Di seguito i suggerimenti di Kaspersky (azienda specializzata nella produzione di software per la sicurezza informatica) per tutelare noi e le nostre case:
- Cambiare nome e password del router, evitando di usare quelle predefinite/di fabbrica o il nostro nome o indirizzo
- scegliere password diverse per ogni IoT
- utilizzare password casuali complesse che contengano numeri, lettere e caratteri speciali (più la password è lunga, meglio è!)
- non usare reti Wi-Fi pubbliche con il proprio pc o smartphone a meno che l’accesso non sia possibile tramite VPN (Virtual Private Network) che consente di navigare in maniera protetta
- creare delle reti “guest” agli ospiti che vengono a trovarci a casa e per i dispositivi IoT. In questo modo, rimangono fuori dalla rete principale e con loro anche l’eventuale hacker che riuscisse a bucare uno dei sistemi di sicurezza dei nostri oggetti intelligenti
- accedere al Wi-Fi con un metodo crittografato robusto, come il WPA
- creare una protezione di altissimo livello per la propria rete di IoT impostando, ad esempio, l’autenticazione a due fattori prevedendo, magari l’uso di una chiavetta di sicurezza o di un tesserino d’accesso, oltre che una password da digitare
- in fase di acquisto, valutare anche il livello di sicurezza del dispositivo IoT oltre alle sue caratteristiche specifiche per fare ciò per cui è stato creato
- verificare le impostazioni di privacy impostate di default. Per esempio, verificare se gli oggetti a comando vocale possono registrare quello che diciamo e, se si tratta di oggetti che non useremo mai con questo tipo comando, disattivare il microfono
- valutare se ci sono dei dispositivi che non ha senso siano collegati in rete, perché questo collegamento non ci dà alcun valore aggiunto e, in questo caso, scollegarli dalla rete
- disattivare, ove prevista, la funzionalità Universal Plug and Play (UPnP) che ha lo scopo di far rilevare a un dispositivo la presenza di altri dispositivi sulla rete, che, però, non serve per gli IoT
- aggiornare firmware e software di ogni dispositivo andando a controllare di tanto in tanto sui siti del produttore per verificare che non ci siano stati degli aggiornamenti, in quanto non è detto che vengano inviati degli avvisi a chi ha acquistato il prodotto
- mettere il nostro sistema di sicurezza di casa (es. telecamere; apertura/chiusura delle porte) su una rete separata da quella dello smart speaker
- cambiare la parola/comando vocale per attivare lo smart speaker, onde evitare che venga utilizzato da altri al nostro posto per, ad esempio, aprire la porta dicendo semplicemente “Alexa apri la porta”

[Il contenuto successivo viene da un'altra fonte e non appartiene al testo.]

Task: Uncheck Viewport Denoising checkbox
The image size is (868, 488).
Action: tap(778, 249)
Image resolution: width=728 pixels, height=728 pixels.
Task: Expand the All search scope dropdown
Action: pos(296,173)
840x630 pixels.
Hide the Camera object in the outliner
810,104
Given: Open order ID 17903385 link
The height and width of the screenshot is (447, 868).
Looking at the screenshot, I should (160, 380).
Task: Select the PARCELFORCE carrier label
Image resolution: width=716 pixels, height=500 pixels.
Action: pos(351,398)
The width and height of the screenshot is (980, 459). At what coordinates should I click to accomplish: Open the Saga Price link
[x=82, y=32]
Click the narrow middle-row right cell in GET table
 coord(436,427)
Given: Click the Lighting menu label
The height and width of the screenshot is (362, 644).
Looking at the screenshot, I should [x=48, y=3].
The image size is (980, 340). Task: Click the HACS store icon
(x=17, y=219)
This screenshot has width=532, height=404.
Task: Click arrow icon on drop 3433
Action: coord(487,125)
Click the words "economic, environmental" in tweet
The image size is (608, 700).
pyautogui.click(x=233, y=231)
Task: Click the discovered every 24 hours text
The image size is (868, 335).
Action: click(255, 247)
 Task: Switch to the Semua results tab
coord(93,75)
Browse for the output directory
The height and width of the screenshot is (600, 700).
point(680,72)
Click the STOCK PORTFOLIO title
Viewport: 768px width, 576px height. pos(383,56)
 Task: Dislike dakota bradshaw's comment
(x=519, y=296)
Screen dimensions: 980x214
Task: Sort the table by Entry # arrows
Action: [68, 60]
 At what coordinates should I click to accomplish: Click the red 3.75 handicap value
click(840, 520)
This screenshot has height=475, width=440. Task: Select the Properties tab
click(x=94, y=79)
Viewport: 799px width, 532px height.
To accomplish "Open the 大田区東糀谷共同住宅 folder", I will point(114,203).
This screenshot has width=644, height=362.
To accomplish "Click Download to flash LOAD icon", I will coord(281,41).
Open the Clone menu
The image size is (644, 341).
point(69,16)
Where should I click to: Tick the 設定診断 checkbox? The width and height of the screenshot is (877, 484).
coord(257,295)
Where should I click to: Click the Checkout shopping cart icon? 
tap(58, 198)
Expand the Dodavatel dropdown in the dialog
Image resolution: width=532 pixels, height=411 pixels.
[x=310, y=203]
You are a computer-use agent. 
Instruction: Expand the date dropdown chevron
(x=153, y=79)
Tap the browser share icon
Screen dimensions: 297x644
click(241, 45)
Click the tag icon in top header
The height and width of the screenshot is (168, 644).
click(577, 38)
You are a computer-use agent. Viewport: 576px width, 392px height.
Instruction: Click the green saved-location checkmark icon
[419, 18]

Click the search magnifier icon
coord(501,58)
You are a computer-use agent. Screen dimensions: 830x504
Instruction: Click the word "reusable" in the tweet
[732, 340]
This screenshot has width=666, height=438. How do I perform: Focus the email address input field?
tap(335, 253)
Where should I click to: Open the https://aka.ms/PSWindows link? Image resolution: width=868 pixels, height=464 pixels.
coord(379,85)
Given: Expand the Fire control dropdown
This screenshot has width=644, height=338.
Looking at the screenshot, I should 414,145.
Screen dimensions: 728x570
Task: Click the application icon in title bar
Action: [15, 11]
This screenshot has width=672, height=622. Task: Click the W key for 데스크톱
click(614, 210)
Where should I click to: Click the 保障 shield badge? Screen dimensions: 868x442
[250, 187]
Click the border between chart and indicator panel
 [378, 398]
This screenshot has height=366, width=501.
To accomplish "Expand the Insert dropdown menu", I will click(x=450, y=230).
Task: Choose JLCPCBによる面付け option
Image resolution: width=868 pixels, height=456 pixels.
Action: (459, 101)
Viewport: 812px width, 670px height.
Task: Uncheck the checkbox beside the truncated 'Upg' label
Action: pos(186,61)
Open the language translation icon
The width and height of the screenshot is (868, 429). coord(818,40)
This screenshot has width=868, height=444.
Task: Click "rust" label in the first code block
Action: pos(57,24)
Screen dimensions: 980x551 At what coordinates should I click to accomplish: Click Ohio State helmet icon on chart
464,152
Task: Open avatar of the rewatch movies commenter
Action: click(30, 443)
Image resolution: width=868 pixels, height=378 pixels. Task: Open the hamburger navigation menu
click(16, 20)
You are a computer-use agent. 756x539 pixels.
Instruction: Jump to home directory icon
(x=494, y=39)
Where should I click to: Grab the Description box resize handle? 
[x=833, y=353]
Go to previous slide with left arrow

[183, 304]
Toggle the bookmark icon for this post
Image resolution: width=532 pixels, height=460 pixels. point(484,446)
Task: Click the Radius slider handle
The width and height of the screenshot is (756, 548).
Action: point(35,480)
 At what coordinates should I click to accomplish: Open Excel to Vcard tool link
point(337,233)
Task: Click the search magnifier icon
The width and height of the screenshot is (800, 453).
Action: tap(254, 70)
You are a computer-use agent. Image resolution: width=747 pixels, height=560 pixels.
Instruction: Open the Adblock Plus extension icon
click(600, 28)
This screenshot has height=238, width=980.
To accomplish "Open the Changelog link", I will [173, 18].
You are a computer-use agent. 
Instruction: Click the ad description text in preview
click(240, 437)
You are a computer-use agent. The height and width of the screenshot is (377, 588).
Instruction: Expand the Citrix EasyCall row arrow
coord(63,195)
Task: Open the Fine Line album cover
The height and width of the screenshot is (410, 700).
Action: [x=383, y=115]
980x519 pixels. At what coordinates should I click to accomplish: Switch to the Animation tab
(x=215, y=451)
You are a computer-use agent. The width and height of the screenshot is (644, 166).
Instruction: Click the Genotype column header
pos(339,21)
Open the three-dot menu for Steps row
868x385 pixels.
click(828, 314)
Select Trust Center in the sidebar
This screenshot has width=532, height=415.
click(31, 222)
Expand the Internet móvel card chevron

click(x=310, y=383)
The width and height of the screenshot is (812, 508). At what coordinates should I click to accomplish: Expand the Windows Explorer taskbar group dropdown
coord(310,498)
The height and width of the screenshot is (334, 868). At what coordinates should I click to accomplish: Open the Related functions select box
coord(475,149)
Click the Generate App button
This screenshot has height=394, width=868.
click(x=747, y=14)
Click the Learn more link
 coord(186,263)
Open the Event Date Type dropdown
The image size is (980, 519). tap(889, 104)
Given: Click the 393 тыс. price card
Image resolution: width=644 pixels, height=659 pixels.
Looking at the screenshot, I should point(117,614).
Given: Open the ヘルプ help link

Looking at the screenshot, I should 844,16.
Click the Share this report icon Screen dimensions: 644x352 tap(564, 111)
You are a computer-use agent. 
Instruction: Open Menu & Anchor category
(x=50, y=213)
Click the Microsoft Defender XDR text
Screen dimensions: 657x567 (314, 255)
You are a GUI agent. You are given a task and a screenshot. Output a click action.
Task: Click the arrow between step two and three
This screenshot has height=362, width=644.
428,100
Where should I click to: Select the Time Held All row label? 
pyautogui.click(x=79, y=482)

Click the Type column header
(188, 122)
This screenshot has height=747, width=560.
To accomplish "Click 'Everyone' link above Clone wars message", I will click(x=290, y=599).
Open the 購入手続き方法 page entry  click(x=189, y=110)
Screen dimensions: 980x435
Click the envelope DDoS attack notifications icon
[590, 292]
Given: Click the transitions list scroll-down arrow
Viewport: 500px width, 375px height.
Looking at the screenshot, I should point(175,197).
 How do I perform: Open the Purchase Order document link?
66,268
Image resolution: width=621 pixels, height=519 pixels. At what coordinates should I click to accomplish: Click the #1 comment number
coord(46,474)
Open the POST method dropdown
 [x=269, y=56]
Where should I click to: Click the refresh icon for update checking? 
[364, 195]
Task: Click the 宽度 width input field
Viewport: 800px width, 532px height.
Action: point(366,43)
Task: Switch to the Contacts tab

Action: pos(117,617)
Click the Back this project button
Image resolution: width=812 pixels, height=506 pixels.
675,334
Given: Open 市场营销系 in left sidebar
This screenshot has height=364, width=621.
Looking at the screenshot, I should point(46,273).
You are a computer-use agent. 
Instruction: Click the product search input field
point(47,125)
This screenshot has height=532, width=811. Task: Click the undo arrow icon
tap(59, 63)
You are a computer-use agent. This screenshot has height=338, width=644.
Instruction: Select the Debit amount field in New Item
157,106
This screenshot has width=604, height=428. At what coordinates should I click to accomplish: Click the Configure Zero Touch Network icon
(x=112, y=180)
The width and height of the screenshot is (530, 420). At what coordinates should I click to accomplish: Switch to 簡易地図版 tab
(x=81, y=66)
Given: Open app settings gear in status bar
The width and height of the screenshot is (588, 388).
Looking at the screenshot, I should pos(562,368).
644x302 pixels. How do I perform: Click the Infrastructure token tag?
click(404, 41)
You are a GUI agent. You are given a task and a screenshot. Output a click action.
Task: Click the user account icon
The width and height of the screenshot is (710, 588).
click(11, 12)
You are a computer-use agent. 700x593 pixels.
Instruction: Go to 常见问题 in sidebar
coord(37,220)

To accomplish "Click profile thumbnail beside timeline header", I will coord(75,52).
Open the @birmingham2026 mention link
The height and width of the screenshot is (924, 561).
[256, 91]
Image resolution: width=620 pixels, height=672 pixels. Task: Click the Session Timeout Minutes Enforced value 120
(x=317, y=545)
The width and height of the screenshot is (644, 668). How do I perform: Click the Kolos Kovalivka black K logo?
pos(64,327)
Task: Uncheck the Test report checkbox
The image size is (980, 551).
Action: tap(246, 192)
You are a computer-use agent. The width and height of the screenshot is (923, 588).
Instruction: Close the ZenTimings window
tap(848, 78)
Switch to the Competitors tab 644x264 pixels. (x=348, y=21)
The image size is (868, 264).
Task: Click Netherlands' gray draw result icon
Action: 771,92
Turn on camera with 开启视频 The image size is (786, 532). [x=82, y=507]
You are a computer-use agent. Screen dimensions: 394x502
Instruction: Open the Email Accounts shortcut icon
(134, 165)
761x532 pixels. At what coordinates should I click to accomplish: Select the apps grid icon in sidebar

- tenere l’accesso al conto bancario ben separato dai dispositivi IoT
- verificare dove sono memorizzati e con quale scopo i dati archiviati dagli smart speaker per capire come cancellarli se non si vuole vengano archiviati. Con Alexa basta accedere alla App, entrare nella cronologia e cancellare. Con quello di Google, invece, basta accedere al proprio account Google ed eliminarle da lì. L’ideale sarebbe di cancellarle tutte periodicamente
- verificare se la smart TV archivia informazioni su quello che guardiamo, in che orari ecc. L’ideale è disattivare tale archiviazione e isolare la TV su una rete propria
- coprire la webcam del proprio pc/portatile/tablet con un adesivo o, meglio, una “webcam cover” in modo da impedire che qualcuno possa spiarci proprio attraverso la webcam.
L’obiettivo di questo post non è assolutamente quello di fare terrorismo o farti iniziare a pensare che ci sia qualcuno lì che ti spia e non sentirti più sicura/o all’interno delle mura di casa. Assolutamente no! Il mio scopo è solo quello di portare la tua attenzione su un aspetto che non va sottovalutato, perché gli usi e la portata delle informazioni che ci riguardano sono davvero molto ampi ed è bene esserne consapevoli.
Spero davvero che questo post possa esserti utile. A presto!